Scan the records below for the line containing "Where should I click to: Click" and the line containing "You are a computer-use agent. The". Copy both, plus every line between, exactly.

┌─ MATERIAL FOR THIS EXERCISE

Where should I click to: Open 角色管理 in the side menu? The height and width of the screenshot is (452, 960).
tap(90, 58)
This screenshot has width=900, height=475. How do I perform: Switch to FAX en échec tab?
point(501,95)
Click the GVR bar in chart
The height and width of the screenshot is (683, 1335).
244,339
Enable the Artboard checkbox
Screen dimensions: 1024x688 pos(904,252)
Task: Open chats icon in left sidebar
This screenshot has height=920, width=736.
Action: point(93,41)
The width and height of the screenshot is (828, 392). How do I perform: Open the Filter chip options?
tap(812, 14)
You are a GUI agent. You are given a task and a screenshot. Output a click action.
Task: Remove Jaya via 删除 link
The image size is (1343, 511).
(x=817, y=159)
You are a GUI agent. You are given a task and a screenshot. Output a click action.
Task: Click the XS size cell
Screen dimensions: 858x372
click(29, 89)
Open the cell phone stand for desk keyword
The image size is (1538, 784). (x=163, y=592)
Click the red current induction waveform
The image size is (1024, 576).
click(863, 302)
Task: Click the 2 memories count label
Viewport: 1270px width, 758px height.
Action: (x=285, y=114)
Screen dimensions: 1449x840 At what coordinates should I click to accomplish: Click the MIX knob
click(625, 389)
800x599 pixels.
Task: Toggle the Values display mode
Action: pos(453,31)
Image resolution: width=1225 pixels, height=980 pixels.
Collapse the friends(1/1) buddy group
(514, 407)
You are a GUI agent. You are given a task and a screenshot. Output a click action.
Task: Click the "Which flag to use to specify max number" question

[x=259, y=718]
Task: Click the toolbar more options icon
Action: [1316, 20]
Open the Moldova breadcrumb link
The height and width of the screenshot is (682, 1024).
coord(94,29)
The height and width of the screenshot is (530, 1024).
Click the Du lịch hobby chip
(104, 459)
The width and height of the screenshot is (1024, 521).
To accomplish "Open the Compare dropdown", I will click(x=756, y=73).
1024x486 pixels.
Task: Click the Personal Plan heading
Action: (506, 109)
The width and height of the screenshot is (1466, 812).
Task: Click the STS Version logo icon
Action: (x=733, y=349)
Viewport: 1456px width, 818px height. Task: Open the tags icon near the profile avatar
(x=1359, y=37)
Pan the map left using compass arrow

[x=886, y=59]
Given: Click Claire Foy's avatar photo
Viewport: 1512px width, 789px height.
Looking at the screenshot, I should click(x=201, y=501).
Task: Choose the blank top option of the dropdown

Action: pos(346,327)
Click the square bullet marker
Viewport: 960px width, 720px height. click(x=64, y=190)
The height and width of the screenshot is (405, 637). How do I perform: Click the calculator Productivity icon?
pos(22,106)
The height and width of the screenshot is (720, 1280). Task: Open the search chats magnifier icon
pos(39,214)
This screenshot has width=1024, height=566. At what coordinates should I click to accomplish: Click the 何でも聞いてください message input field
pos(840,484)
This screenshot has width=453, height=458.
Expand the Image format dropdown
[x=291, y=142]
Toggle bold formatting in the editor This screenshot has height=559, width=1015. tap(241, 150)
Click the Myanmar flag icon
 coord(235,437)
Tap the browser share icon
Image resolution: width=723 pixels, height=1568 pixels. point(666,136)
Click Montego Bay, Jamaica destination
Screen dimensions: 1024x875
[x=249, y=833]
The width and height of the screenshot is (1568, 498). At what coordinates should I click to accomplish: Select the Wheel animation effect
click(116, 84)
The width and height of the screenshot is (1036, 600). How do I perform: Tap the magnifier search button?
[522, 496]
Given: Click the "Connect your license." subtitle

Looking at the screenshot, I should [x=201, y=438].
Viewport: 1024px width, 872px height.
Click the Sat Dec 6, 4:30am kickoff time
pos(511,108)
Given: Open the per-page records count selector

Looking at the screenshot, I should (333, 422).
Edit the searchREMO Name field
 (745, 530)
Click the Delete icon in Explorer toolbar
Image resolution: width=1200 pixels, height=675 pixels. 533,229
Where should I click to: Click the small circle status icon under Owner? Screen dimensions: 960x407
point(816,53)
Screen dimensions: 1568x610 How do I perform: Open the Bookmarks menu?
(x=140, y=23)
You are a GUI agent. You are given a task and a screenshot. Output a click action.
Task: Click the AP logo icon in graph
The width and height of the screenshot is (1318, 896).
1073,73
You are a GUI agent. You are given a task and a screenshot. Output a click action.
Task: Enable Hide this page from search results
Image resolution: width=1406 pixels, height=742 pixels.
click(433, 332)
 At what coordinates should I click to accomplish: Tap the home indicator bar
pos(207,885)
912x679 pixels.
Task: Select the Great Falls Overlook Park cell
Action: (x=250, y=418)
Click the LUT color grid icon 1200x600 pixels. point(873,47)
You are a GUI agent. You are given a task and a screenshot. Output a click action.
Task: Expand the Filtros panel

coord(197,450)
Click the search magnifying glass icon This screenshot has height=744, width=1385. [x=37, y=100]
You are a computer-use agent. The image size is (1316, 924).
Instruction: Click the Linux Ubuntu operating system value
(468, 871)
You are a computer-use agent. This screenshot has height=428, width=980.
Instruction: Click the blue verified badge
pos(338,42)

└─

[RESPONSE AREA]
Where should I click to: Click the small circle status icon under Owner? Screen dimensions: 960x407
point(816,53)
Screen dimensions: 1568x610 How do I perform: Open the Bookmarks menu?
(x=140, y=23)
You are a GUI agent. You are given a task and a screenshot. Output a click action.
Task: Click the AP logo icon in graph
The width and height of the screenshot is (1318, 896).
1073,73
You are a GUI agent. You are given a task and a screenshot. Output a click action.
Task: Enable Hide this page from search results
Image resolution: width=1406 pixels, height=742 pixels.
click(433, 332)
 At what coordinates should I click to accomplish: Tap the home indicator bar
pos(207,885)
912x679 pixels.
Task: Select the Great Falls Overlook Park cell
Action: (x=250, y=418)
Click the LUT color grid icon 1200x600 pixels. point(873,47)
You are a GUI agent. You are given a task and a screenshot. Output a click action.
Task: Expand the Filtros panel

coord(197,450)
Click the search magnifying glass icon This screenshot has height=744, width=1385. [x=37, y=100]
You are a computer-use agent. The image size is (1316, 924).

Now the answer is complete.